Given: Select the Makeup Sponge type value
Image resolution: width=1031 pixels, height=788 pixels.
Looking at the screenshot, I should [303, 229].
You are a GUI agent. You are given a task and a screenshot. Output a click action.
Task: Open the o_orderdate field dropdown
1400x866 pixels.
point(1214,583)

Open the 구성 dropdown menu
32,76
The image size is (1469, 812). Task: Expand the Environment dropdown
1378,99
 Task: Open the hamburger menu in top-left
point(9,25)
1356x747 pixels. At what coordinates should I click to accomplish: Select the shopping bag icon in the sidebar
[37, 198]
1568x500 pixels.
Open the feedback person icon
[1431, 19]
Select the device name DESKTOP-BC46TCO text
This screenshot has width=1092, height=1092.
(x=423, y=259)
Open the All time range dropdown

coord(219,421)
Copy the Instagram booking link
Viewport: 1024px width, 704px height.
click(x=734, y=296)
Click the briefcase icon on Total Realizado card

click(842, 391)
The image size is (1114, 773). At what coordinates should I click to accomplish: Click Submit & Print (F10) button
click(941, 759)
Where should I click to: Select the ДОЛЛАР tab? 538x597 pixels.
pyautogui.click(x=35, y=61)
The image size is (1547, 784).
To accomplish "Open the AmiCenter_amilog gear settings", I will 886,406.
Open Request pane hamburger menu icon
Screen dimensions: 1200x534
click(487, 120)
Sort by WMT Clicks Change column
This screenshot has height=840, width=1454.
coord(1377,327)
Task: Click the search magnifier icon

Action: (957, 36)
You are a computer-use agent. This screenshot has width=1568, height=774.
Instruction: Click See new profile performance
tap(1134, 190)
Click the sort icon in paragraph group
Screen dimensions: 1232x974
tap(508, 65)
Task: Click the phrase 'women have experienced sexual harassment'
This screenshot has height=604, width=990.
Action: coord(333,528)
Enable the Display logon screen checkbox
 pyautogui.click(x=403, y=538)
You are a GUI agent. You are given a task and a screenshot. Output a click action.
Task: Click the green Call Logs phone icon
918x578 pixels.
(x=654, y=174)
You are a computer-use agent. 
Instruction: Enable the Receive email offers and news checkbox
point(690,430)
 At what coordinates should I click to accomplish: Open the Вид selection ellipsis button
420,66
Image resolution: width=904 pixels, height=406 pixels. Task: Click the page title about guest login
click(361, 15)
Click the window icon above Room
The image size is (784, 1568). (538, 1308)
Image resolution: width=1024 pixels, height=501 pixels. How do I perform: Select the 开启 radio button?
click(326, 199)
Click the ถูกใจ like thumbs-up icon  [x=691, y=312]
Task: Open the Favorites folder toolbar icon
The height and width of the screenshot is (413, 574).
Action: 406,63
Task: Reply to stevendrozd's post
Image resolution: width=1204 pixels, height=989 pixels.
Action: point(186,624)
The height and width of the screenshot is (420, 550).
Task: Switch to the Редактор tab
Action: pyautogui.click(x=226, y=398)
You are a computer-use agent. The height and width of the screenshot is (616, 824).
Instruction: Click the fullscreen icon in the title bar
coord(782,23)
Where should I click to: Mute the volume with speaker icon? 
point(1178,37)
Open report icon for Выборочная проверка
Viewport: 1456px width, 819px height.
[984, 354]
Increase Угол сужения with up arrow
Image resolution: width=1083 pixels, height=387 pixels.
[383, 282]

Exercise goal
Rewrite the part of the data that opens with the line containing "Increase Угол сужения with up arrow" and runs to the end of the data, swapping "up arrow" for "down arrow" and leaving everything else the same.

Output for this task
Increase Угол сужения with down arrow
Image resolution: width=1083 pixels, height=387 pixels.
[383, 282]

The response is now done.